Carpe Diem: Flaphead.com

Exchange 2003 Microsoft Server ActiveSync and VSAPI

I have seen a few issue related to this so I thought it would explain some stuff!

In "Exchange VSAPI" there are really 3 ways a message item can be scanned in the Information Store.

1. Proactive Scan
   This scan occurs as an item is written to the store. (Can be enabled or disable via an Exchange registry key value)
2. On Access
   This scan occurs if an item already in the Information Store is accessed and it is not stamped with the current ScanID number held by VSAPI. (This cannot be disabled)
3. Background Scan
   This is an entire sweep of the Information Store scanning all items that are not scanned with the current ScanID number held by VSAPI. (Can be enabled or disable via an Exchange registry key value)

Now each time a message is scanned it is tagged with a number (lets call it a ScanID) by VSAPI. This number is passed to VSAPI by your Exchange aware AV Software … So your AV software sets this ScanID number but VSAPI requires it and uses it.

The ScanID number is incremented when a AV engine definition is updated or when ScanJob settings are changed within your AV software. When a message inside the Information Store is not stamped with the most current current ScanID number this is likely to invoke a On Access rescan when somebody or something accesses it.

Now the problem with ActiveSync.......ActiveSync will skip the synchronisation of items that require an On Access Scan. This is described in this KB:  827615 Server ActiveSync does not download all items during a synchronisation session <http://support.microsoft.com/default.aspx?scid=kb;en-us;827615 >

In this KB it suggests “To work around this behaviour, turn on background scanning and proactive scanning in the anti-virus software on your Exchange 2000 or Exchange 2003 computer” essentially this so that all messages in the Information Store maintain the latest ScanID.

The average AV software installation probably changes ScanID number about 2 -3 times a day depending on the number of vendor engines and changing definitions. This means the change in ScanID is far too frequent for Background Scanning to keep all messages in the Information Store up to date with the latest ScanID, particularly in a large Information Store that will take a long time for a background scan to complete.

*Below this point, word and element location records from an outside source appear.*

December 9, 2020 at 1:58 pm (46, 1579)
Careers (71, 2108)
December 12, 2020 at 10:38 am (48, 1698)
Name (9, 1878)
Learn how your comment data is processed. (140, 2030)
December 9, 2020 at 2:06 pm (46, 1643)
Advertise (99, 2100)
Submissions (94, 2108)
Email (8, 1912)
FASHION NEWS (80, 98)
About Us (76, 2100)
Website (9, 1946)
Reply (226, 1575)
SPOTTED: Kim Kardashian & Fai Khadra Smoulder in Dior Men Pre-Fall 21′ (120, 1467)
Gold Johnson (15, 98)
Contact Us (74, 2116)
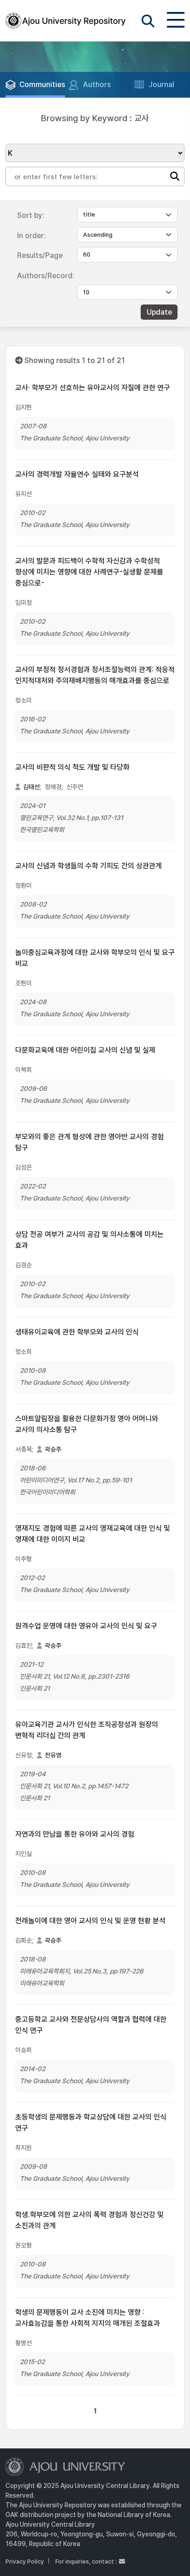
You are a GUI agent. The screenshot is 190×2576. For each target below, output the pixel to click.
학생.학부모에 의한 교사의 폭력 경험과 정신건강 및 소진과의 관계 (89, 2220)
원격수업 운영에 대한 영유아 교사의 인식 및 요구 (86, 1626)
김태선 (31, 786)
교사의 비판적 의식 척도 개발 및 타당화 (72, 767)
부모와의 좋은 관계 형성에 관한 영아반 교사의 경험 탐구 (89, 1142)
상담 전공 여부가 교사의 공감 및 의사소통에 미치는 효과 (89, 1240)
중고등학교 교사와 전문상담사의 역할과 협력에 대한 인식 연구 (90, 2025)
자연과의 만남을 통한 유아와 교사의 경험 (74, 1834)
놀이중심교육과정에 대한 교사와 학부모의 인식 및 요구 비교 (95, 958)
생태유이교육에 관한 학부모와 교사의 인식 (77, 1332)
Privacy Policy (25, 2561)
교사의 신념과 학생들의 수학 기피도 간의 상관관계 (88, 865)
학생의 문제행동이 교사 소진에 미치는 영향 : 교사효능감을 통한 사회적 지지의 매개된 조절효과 (87, 2318)
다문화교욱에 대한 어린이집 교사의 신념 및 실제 (85, 1050)
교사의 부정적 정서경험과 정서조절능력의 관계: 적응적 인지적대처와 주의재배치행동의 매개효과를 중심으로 (95, 675)
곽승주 (53, 1449)
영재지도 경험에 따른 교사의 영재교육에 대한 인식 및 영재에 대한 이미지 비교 (92, 1534)
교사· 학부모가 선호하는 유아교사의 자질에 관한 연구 (92, 387)
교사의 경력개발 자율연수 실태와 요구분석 (77, 474)
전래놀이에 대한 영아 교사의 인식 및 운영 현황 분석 (90, 1920)
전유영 (53, 1755)
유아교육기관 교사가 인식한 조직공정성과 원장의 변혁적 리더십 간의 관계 (86, 1730)
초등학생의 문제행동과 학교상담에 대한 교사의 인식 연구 (90, 2122)
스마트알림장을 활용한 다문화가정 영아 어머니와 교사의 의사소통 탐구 (86, 1424)
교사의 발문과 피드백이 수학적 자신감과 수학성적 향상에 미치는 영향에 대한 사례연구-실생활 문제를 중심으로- (89, 571)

There are some possibilities within AV Software to get around this situation:

1.  Make sure background scans are happening all the time. This can be done by enabling background scans to kick in whenever the ScanID changes.
2. Configure your AV software (if possible) so it does not change the ScanID number when AV engine definition changes are made or when Scan Job configuration changes are made. This will essentially fix the ScanID at a constant value. Obviously this lowers the protection level in the Information Store because once an item is scanned once and stamped with the Scan ID it will never be scanned again. This should solve the message synchronisation problem - but it is a workaround only and no means a fix.  You would talk to you AV software vendor about this first

Now a hotfix does exist that “might” fix this issue.  In 50% of cases I have seen it work, but that still leaves 50%.  The Hotfix is from 894065 Exchange ActiveSync cannot synchronise items in a store when the virus scanner on the Exchange Server 2003 server is configured not to scan that store <http://support.microsoft.com/default.aspx?scid=kb;en-us;894065>

What I don’t know is if Exchange 2003 SP2 will fix this issue (I don’t think it does). 

If the hotfix doesn’t work for you, then I’m afraid you will have to let background scanning do it’s work.  I also don’t know how AUTD in Exchange 2003 SP2 is going to be affected AND why it doesn’t affect everyone only some people .. maybe I'll get some more answers soon!